The steady-state flow of water through the soil. Head and pressure variation in a fluid at rest. Confined and unconfined motions. Solution of 1D problems. Flow parallel to soil layers.  Flow normal to soil layers. Equivalent hydraulic conductivity. Determination of the hydraulic conductivity. Solution of 2D problems. Finite difference method and flow nets. Siphoning. 

The transient flow of water through the soil. Primary consolidation: hydraulic aspects, initial and boundary conditions. Solution of governing consolidation equation. Subsidence. Oedometer test. Determination of the parameters necessary for the study of primary consolidation and its effects in urban and extra-urban areas. Secondary consolidation.

Deformability and shear strength of soils and laboratory tests. Definitions of key terms. Material responses to normal loading and unloading. Material response to shear forces. Elasticity, Plasticity. Soil failure. Critical state theory. Direct shear apparatus. Triaxial apparatus. Stress paths. C-D, C-U and U-U triaxial tests for cohesive and incoherent soils. Strength parameters and deformability parameters. 

Limit equilibrium states and earth pressures. At rest, active and passive earth pressures. Rankine theory. Generalized Rankine theory. Applications to real case histories.

In situ tests. Accessible excavations, surveys, and sampling. CPT, CPTU, SPT, vane test, pressuremeter test, static and dynamic flat plate dilatometer tests, SASW, MASW. Main correlations between the results of in-situ investigations and geotechnical parameters.

Examples of geotechnical design in civil engineering.

Book n. 1 -  Lancellotta, R. (2012). Geotecnica. Zanichelli, Bologna. 

Book n. 2 -  Budhu M. (2010). Soil mechanics and foundations. John Wiley & Sons Inc. USA. 

Book n. 3 - Picarelli L. (2021). Appunti di Geotecnica con 100 esercizi risolti. Hevelius.

Book n. 4 - Tonni, L., Gottardi, G. (2010). Esercizi di geotecnica. Esculapio, Bologna. 

Book n. 5 - Burghignoli A. (2018). Meccanica delle terre. Hevelius.

Book n. 6 - Lancellotta, R., Costanzo, D., Foti, S. (2020). Progettazione geotecnica secondo l’Eurocodice 7 e le Norme Tecniche per le Costruzioni 2018. Hoepli, Milano.  

The written test is designed to verify the student's ability to apply theoretical concepts to solve practical problems. It includes theory questions and exercises. Admission to the oral test is obtained with a written test score of at least 15/30 (maximum score of 30/30). The oral test covers all the topics listed in the program. The final score is determined by averaging the scores obtained in the written and oral tests.

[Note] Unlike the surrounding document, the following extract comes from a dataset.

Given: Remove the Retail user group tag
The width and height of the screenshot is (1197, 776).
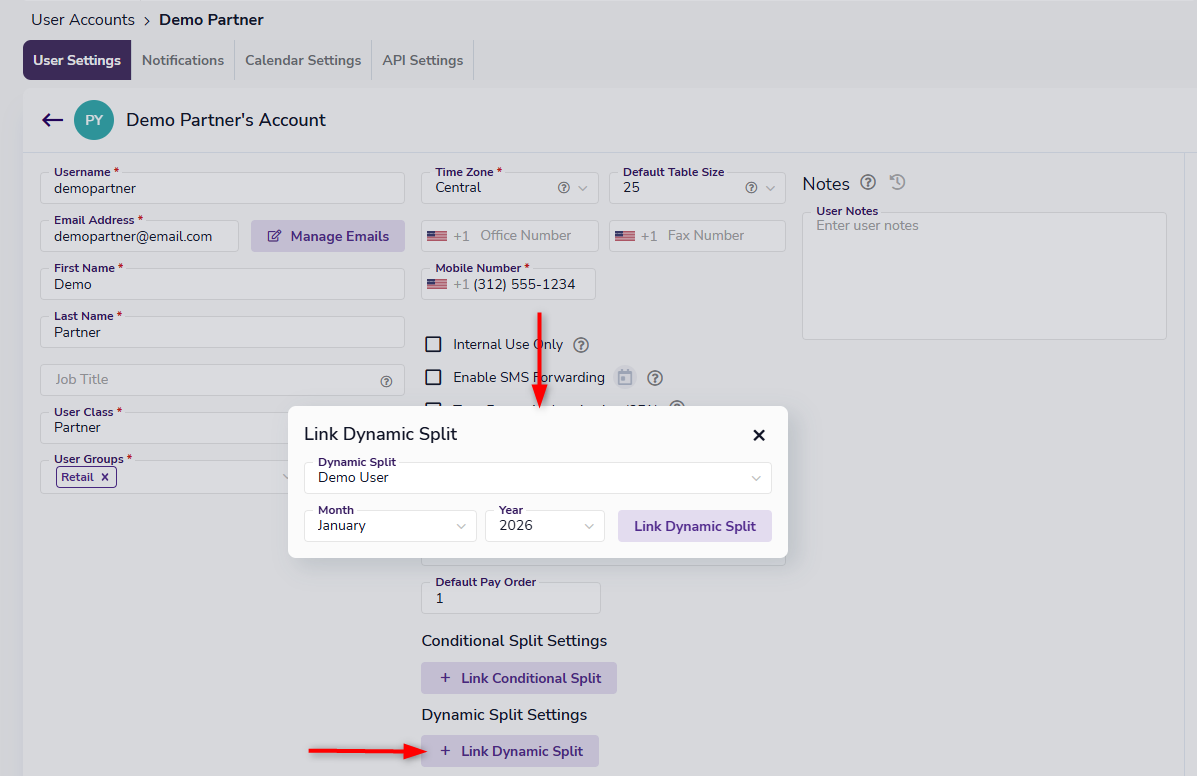Looking at the screenshot, I should tap(105, 477).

During the course, there are also 3 optional ongoing tests. Each ongoing test consists of several questions that must be answered with true/false. Each ongoing test gives the right to a maximum score of 1 (minimum -0.25) for a maximum total score of 3 points (minimum -0.75). Each in-progress test consists of 5 questions. Each correct question is assigned a score of +0.2, and each incorrect or void question is assigned a score of -0.05. The points scored during the ongoing tests will be added to the average written and oral test scores to achieve the final score. The student who scores at least 2.4 points by adding the various ongoing tests and at least 22 in the written test is exempted from the oral test. If he/she aspires to a higher final score than that obtained by adding the score of the ongoing tests and the score of the written test, he/she will have to take the oral test. The score of the in ongoing tests is valid until May 31, 2027.

- Explain the principle of effective stress. 

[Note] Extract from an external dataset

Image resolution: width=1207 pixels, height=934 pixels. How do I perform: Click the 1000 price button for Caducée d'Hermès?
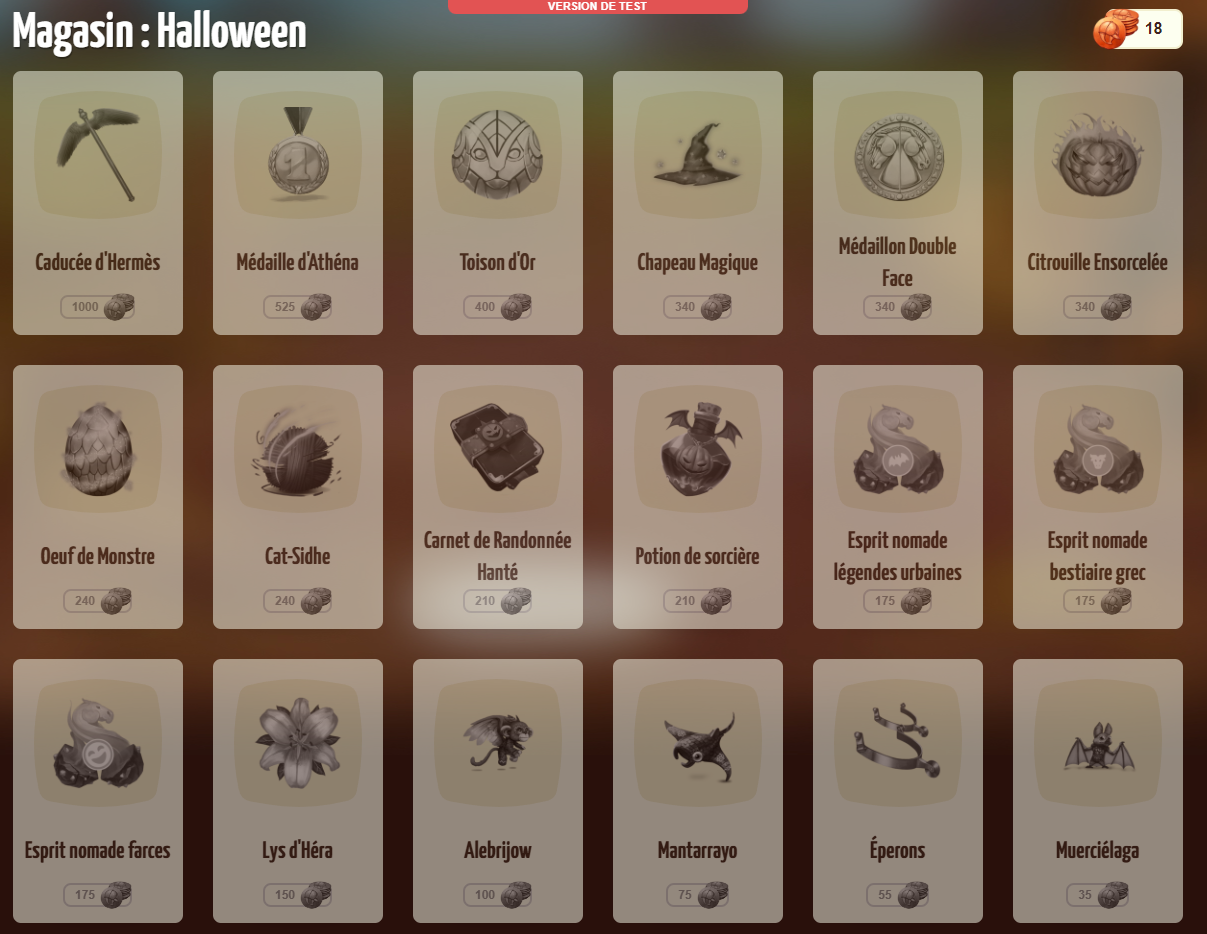(x=98, y=307)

- What are the Skempton parameters, and how are they determined?

- How does the behavior of coarse-grained soils differ from that of fine-grained soils?

- How can the consolidation phenomenon be studied, and what are its potential effects on the under-construction or existing structures?

- What are the risks of the siphoning phenomenon?

- How can soil resistance and deformability parameters be determined, and how do they affect the various design choices?

- What is the difference between peak shear angle and constant volume angle?

- Determine the passive and active earth pressure on a retaining wall.

- Explain the SPT test and indicate which geotechnical parameters can be obtained from this test and how.